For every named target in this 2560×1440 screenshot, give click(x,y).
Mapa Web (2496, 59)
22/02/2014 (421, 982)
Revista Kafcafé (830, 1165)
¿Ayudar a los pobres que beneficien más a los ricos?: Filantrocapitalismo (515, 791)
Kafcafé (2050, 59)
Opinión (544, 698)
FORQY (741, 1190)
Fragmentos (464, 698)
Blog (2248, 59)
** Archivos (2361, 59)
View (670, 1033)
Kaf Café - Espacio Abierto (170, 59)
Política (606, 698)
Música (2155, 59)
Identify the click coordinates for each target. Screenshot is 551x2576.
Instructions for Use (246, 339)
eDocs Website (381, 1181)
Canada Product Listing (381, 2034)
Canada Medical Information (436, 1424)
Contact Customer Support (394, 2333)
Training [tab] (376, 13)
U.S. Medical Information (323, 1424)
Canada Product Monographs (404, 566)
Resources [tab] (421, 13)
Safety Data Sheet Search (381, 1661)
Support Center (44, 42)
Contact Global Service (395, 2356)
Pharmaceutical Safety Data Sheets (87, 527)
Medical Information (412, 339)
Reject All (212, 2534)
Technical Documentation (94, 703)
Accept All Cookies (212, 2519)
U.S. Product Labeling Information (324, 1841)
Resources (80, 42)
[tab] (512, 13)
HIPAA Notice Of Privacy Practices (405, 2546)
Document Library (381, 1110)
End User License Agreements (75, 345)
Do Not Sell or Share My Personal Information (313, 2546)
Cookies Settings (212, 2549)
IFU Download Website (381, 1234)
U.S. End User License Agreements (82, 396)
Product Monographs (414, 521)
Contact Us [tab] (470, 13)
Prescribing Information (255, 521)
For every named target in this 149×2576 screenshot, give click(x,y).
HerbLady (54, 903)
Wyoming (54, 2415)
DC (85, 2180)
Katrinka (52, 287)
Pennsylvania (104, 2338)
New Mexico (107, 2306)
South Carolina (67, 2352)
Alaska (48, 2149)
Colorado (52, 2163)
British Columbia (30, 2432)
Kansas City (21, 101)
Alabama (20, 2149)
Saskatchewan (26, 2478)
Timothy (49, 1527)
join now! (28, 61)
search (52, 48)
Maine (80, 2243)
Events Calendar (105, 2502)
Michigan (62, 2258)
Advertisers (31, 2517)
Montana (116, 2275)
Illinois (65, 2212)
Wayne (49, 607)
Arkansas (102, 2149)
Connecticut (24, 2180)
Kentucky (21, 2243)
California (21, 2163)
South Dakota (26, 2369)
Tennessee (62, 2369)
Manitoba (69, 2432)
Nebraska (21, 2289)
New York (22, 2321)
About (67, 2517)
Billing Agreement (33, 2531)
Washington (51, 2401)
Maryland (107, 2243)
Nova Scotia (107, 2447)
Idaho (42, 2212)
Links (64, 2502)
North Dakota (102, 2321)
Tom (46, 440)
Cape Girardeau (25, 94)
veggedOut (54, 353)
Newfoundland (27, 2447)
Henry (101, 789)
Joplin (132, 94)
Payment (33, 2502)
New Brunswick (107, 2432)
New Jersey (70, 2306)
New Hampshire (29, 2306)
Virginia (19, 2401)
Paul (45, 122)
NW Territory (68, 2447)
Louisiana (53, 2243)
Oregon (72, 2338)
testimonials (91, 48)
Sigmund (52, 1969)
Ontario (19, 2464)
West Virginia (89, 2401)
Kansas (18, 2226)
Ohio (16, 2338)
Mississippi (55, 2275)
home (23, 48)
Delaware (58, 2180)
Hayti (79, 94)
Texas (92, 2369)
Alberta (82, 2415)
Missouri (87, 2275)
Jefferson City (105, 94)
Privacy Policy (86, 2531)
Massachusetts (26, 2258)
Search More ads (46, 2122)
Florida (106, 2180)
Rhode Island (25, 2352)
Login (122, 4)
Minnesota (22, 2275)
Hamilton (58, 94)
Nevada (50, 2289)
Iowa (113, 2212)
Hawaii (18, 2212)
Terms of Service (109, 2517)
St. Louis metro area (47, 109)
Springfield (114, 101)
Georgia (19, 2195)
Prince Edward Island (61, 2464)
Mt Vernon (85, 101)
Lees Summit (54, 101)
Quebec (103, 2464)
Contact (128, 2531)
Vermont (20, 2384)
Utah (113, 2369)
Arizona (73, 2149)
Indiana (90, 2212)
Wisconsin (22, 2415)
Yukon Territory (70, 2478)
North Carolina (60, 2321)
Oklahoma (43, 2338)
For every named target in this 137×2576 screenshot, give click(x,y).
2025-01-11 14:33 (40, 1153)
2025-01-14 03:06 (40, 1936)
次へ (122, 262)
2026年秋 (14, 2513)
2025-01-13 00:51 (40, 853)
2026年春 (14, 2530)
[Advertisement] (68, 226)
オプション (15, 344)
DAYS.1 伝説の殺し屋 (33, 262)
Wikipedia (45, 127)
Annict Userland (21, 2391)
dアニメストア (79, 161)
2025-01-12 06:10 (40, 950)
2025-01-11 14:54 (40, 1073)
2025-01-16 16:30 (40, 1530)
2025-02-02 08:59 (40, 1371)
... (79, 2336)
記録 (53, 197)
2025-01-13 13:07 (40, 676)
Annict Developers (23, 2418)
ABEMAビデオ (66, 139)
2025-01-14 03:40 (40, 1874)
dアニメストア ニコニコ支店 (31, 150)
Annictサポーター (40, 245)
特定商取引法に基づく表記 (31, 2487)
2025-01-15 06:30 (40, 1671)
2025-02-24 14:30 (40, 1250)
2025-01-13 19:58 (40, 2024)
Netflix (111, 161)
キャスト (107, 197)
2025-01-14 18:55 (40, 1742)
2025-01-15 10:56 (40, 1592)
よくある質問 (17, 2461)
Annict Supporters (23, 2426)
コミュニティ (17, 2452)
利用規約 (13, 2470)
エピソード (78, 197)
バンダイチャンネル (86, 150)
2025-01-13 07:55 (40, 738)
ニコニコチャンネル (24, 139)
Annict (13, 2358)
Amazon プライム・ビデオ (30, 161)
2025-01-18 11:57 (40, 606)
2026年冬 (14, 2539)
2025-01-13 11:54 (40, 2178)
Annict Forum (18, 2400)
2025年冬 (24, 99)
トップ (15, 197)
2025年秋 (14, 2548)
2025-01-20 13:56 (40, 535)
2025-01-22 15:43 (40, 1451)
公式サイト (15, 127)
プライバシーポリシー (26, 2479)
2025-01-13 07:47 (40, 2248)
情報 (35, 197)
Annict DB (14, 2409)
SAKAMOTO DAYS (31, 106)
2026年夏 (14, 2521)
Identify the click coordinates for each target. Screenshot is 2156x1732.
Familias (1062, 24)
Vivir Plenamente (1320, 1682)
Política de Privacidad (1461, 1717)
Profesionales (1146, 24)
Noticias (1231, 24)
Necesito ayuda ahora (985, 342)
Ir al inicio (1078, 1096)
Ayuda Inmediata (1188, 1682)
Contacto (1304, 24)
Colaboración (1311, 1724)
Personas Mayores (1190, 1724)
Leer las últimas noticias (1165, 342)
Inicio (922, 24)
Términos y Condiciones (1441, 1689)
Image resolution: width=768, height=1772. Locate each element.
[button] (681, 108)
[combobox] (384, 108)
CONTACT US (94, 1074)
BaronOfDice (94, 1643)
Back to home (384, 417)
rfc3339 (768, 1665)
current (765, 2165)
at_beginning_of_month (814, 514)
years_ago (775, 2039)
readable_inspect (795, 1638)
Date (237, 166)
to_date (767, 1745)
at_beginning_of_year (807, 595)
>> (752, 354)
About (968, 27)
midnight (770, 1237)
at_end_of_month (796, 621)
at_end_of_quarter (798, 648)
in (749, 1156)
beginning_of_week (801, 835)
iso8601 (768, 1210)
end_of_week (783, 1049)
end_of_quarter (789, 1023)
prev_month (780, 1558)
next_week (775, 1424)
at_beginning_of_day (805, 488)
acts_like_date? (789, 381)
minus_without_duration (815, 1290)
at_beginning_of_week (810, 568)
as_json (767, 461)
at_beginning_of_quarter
----------------------------------------
EXERCISE DESCRIPTION:
Scan the records above for the lines holding "Blog (2248, 59)" and "Pharmaceutical Safety Data Sheets (87, 527)". Transcribe those two and every line between them word for word, and no others.

WRITTEN SOLUTION:
Blog (2248, 59)
** Archivos (2361, 59)
View (670, 1033)
Kaf Café - Espacio Abierto (170, 59)
Política (606, 698)
Música (2155, 59)
Identify the click coordinates for each target. Screenshot is 551x2576.
Instructions for Use (246, 339)
eDocs Website (381, 1181)
Canada Product Listing (381, 2034)
Canada Medical Information (436, 1424)
Contact Customer Support (394, 2333)
Training [tab] (376, 13)
U.S. Medical Information (323, 1424)
Canada Product Monographs (404, 566)
Resources [tab] (421, 13)
Safety Data Sheet Search (381, 1661)
Support Center (44, 42)
Contact Global Service (395, 2356)
Pharmaceutical Safety Data Sheets (87, 527)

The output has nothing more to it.